By: Cormac Riordan, Staff Writer
Every spring, the University of Southern Maine English Department faculty members start to select who will be the O’Brien poet for the upcoming year. This year it is none other than Cheryl Savageau, a Fellowship-award winning Massachusetts poet. She has written three collections of poetry, a children’s book, and has a memoir coming out next year. She will be reading selections from her most recent work, Mother/Land, on Wednesday, October 25 at 5 pm on the 7th floor of the Glickman Family Library, freely for the public. Prior to this, there will be a Q&A session and book signing with Savageau from 3:30 to 4:30. The Albert Brenner Glickman Family Library, or the Glickman Library for short, where this event will take place, was dedicated by Governor Angus King in 1997. It stands at 7 stories, named after the family who donated a million dollars towards building the final 3 floors.

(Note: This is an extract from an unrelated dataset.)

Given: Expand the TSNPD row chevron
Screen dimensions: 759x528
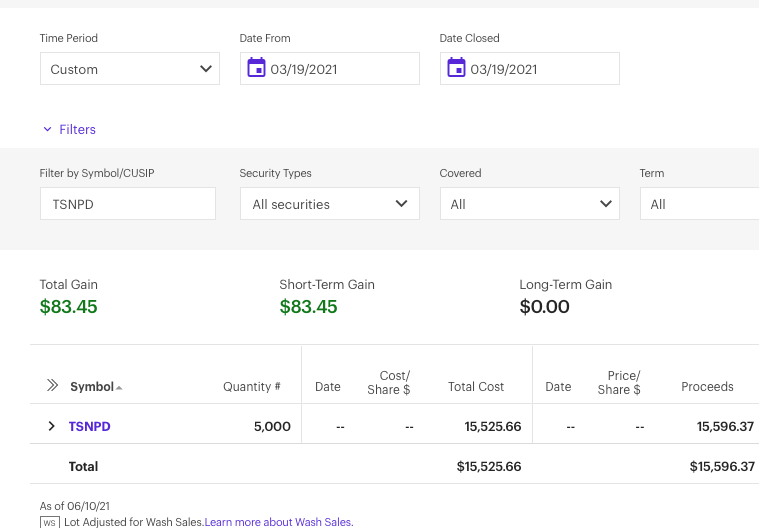Looking at the screenshot, I should coord(52,426).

The O’Brien Award is named after Katherine E. O’Brien, a Deering High School math teacher. She left a sum of money to the University of Maine System, some of which was designated for the schools’s libraries to purchase volumes of poetry and establish this annual reading series. Her poetry work can be read in Special Collections at the Glickman Library. The USM Libraries and the USM Department of English, under the College of Arts, Humanities, and Social Sciences, sponsor the annual O’Brien Poet Reading. Former recipients of the award include: Charles Simic, Paul Muldoon, Jorie Graham, Caroline Forche, Terrance Hayes, Li-Young Lee, Frank Bidart, Jean Valentine, Brigit Kelly, David Wojahn and Matthea Harvey, last year’s poet. This will be the 19th year the event has run.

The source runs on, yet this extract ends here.